Tackling air pollution and climate change: what can an integrated approach achieve?
ClimAct combines perspectives from the natural and social sciences with "real world" experience in political practice to examine the potentials and limits of an integrated approach to air quality and climate change within the context of broader political goals such as the Paris Agreement and the 2030 Agenda for Sustainable Development. Key to ClimAct's perspective is our participation in and study of the Climate and Clean Air Coalition (CCAC), a voluntary transnational partnership that aims at reducing near-term global warming and improving air quality by focusing on key short-lived climate pollutants: methane (CH4), black carbon (BC), ground-level ozone (O3), and hydrofluorocarbons (HFCs). Researchers consider questions such as: Can local action on air pollution be leveraged to raise ambitions for international climate goals? Can the proliferation of smaller climate policy initiatives contribute to efforts to fulfil the Paris Agreement targets? What governance role does the CCAC play specifically within the climate policy landscape?

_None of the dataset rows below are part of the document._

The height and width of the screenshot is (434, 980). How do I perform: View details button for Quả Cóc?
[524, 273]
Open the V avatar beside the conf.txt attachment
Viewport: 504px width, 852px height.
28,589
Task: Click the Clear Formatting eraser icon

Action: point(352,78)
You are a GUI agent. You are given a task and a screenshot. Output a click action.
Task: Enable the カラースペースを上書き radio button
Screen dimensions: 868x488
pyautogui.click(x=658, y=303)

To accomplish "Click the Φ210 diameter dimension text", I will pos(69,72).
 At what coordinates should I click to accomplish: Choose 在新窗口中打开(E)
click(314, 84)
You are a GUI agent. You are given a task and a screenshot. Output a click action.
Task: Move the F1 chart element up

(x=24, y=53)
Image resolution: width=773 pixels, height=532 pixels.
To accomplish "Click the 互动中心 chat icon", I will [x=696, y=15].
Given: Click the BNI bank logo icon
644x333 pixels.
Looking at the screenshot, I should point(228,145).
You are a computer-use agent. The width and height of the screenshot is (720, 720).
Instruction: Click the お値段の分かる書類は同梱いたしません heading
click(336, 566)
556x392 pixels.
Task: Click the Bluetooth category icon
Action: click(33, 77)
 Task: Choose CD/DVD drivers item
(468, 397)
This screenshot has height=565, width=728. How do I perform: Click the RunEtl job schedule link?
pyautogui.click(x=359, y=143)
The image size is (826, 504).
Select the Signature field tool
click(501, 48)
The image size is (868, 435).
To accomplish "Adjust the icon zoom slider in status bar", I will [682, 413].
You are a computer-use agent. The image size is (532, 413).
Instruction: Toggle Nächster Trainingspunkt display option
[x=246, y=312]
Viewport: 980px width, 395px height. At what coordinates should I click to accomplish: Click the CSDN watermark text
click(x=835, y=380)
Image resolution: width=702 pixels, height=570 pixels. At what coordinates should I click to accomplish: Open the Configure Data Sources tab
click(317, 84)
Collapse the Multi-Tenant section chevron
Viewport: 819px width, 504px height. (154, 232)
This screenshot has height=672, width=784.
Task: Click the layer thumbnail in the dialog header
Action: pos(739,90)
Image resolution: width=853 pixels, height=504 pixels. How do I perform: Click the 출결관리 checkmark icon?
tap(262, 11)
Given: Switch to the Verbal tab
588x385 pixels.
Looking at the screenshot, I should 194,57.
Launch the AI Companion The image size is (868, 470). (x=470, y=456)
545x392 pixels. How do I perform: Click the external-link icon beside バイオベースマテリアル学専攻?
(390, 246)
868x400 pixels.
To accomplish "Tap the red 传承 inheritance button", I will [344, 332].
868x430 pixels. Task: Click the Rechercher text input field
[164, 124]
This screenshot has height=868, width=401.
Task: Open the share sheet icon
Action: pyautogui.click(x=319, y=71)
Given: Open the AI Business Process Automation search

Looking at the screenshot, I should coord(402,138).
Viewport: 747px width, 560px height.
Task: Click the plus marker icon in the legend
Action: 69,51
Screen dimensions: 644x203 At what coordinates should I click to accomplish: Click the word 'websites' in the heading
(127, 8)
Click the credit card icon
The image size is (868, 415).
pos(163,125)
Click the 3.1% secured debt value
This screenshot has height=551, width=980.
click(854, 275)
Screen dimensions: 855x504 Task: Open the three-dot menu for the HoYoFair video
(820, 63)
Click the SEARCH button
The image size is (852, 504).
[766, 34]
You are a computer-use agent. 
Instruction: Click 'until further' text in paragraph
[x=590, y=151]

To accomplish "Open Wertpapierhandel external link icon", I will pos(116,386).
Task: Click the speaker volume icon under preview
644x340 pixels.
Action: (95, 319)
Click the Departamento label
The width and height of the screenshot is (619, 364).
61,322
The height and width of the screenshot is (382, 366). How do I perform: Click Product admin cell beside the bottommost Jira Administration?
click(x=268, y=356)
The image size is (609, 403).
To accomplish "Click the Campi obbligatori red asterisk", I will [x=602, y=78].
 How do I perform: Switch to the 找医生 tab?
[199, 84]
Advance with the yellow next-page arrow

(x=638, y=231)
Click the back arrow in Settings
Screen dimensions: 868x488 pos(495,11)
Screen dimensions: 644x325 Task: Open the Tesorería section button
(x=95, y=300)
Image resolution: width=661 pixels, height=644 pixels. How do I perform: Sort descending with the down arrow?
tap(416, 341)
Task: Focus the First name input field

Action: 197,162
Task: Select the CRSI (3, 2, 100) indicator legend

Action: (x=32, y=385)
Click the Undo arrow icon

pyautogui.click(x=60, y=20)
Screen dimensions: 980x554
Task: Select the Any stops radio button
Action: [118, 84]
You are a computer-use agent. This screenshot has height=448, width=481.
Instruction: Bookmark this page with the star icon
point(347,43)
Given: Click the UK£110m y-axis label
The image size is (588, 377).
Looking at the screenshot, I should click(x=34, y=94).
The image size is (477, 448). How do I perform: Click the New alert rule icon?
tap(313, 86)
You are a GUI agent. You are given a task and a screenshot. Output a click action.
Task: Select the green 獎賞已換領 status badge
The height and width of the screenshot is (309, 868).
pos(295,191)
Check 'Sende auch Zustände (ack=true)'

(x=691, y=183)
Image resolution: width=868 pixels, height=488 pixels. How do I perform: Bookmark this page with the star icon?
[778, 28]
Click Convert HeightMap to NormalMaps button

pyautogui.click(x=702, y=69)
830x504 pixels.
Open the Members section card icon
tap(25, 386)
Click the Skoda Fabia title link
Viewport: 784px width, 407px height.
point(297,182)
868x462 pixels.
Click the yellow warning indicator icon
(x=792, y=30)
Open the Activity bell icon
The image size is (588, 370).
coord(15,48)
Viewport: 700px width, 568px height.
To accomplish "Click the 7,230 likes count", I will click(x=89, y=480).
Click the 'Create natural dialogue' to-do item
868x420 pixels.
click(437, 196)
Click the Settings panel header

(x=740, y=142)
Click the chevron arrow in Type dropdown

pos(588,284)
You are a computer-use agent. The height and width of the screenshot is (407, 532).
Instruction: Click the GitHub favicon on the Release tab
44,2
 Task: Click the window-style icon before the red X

Building bridges between science and international climate politics
Based on its expertise and that of the IASS as a whole, ClimAct brings its inter- and transdisciplinary perspective to questions of climate and air quality governance and develops concrete policy recommendations. But going beyond providing policy advice in the traditional sense, ClimAct uses major international forums such as the UNFCCC and the CCAC as platforms for convening participatory and co-creative dialogues with actors from science, policy, and civil society.